Monday, February 26th 2018 – Locanda Locatelli, London
February got slightly out of control when the lovely people at the Harden’s Guide announced their latest dinner. This would be at Locanda Locatelli, a restaurant we last visited in 2009 for a friend’s 40th birthday. It was lovely then, and given that Giorgio Locatelli is one of my favourite “celebrity” chefs, and wrote one of my very favourite cookbooks, the wonderful “Made in Italy”, it was too much to resist, even if it meant I’d have to get up at stupid o’clock the following morning to catch the first flight of the day from Heathrow to Copenhagen.

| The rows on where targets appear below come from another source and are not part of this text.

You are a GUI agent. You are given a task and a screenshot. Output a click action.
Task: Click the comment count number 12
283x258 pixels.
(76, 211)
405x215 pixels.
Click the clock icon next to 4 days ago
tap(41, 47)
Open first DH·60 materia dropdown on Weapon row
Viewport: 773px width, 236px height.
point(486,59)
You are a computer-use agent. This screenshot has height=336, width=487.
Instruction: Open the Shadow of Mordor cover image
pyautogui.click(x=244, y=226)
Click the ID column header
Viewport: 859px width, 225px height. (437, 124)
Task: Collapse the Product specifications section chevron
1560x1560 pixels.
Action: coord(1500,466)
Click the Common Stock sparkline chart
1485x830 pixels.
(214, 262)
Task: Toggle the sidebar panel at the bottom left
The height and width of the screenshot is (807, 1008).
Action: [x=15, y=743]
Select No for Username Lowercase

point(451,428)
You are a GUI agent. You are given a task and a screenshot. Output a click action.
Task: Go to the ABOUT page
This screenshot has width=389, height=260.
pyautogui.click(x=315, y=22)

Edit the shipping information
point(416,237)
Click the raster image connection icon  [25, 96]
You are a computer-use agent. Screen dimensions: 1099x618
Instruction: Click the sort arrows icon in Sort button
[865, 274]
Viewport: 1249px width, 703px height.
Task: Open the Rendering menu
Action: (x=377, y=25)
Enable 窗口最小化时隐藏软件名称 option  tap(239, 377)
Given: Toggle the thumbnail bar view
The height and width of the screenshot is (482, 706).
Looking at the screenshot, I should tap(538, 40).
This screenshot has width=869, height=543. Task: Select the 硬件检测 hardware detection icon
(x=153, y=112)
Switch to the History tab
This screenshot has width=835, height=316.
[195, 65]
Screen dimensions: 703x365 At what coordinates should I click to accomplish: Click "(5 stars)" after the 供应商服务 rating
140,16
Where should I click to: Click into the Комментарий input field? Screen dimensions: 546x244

I would deal with the pain of that when I had to (with an 03:45 start on the Tuesday morning for a 4 am taxi to the airport).
Because I was working in London, Lynne had to get a train up to meet me. We’d arranged to meet at the bar in the hotel, the Regency Hyatt – The Churchill, which also contains the restaurant. It was a stupidly cold night so I grabbed a cab from the taxi rank outside my office, and was in the Churchill Bar and Terrace good and early. I ordered a glass of fizz, an English Louis Pommery Brut, which arrived with olives and a portion of brilliantly cheesy palmier biscuits while I waited.
Lynne arrived and ordered the same, and as we had time, when we’d finished that we ordered a Blenheim Fizz cocktail each. These were made with Beluga Vodka, grape syrup, freshly squeezed lemon juice, Pol Roger and a limoncello foam with a basil garnish.
They were very good indeed. And then it was time to go in to dinner. The restaurant looked rather different from our previous visit, which wasn’t surprising given that in 2015 it had been extensively remodelled and then almost completely destroyed in a gas explosion in the hotel basement. Needless to say, you can’t tell. Normally, the restaurant requires its diners not to take photos with either a camera or a phone, on the grounds that they often have very high profile diners. However, as this was a special event, all bets seemed to be off, so I used my iPhone. We’d been to the first Harden’s Invites event, at le Gavroche, and had been seated with a group of other diners, one of them possibly the world’s most tedious and self-important property developers (!) but this time we had a table of our own. Once we were seated, the staff leaped into action with some fabulous little canapés and a generous pouring of Ombra di Pantera prosecco.
Freshly baked grissini (about 18 inches long it seemed) and a basket of fabulous breads appeared – though we did have to remind them about the bread – and we tried to not attack it so hard we wouldn’t be able to eat anything else. Cooking for us would be Mr. Locatelli himself, alongside Andy Needham, each of them taking on two dishes from the four course menu. They did come out a briefly welcome us before vanishing to the kitchen.
The next course was again Andy’s, this time a malfatti di Burrata ai gamberi mazzaro del vallo , pomodori datterini e oregano (burrata filled pasta parcels with Sicilian red prawns, datterini tomatoes, chilli and oregano). The sauce was intense, the cheese spilled out of the pasta when you sank a fork into it, and the prawns were beautiful, soft, tender and perfect.
And then we’d finished having eaten a meal that in some ways was the most comforting Michelin-starred food I’ve ever eaten. Giorgio was now out of the kitchen, and was loitering in the main entrance so I dragged my massive copy of “Made in Italy” over to get it signed by the man himself. He was much entertained by the idea that I had a first edition, and by how young he and all the other staff looked in the photos, and that I’d carried the hulking great thing all the way across town (all 600 pages of it in a book that’s slightly, but only slightly, less than A4 sized).
And at around 10:00 we staggered to the hotel entrance, asked the doorman to get us a cab, and made it back home a little after midnight. The alarm call was going to hurt, but it had been more than worth it.